## Saved entries

┌──

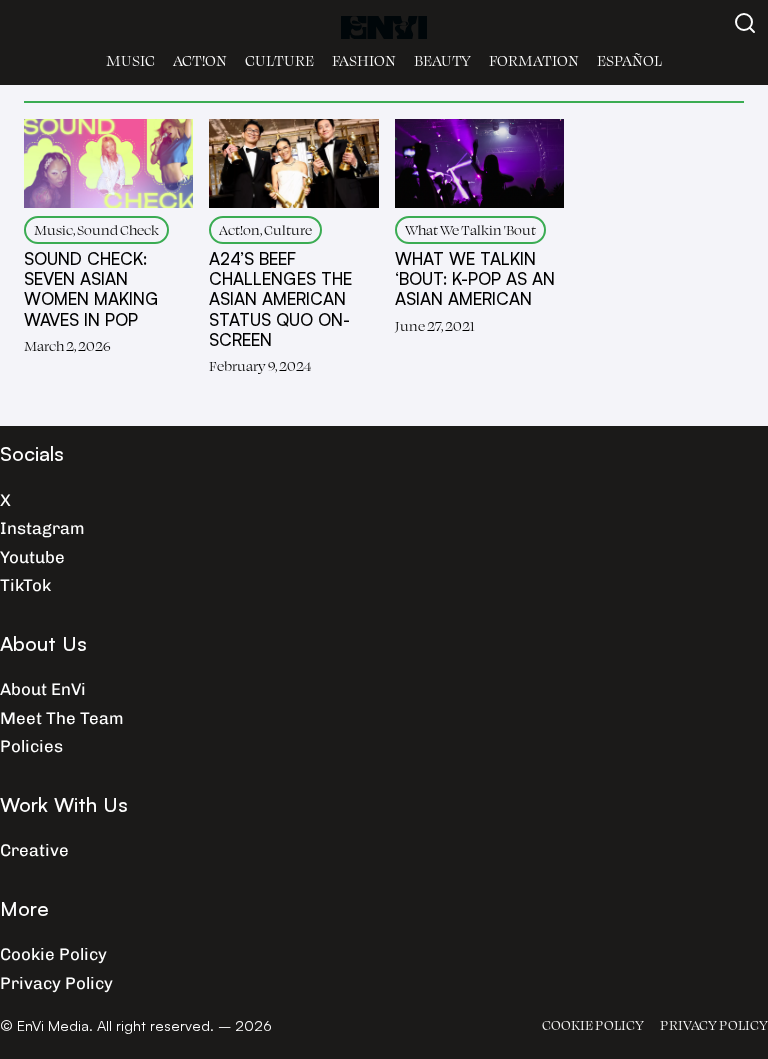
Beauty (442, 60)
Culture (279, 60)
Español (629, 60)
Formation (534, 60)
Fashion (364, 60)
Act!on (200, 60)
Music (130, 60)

└──

## Work request
Every line of the data is to be transcribed exactly, and no picture is to be included.

## Answer for this exercise
Beauty (442, 60)
Culture (279, 60)
Español (629, 60)
Formation (534, 60)
Fashion (364, 60)
Act!on (200, 60)
Music (130, 60)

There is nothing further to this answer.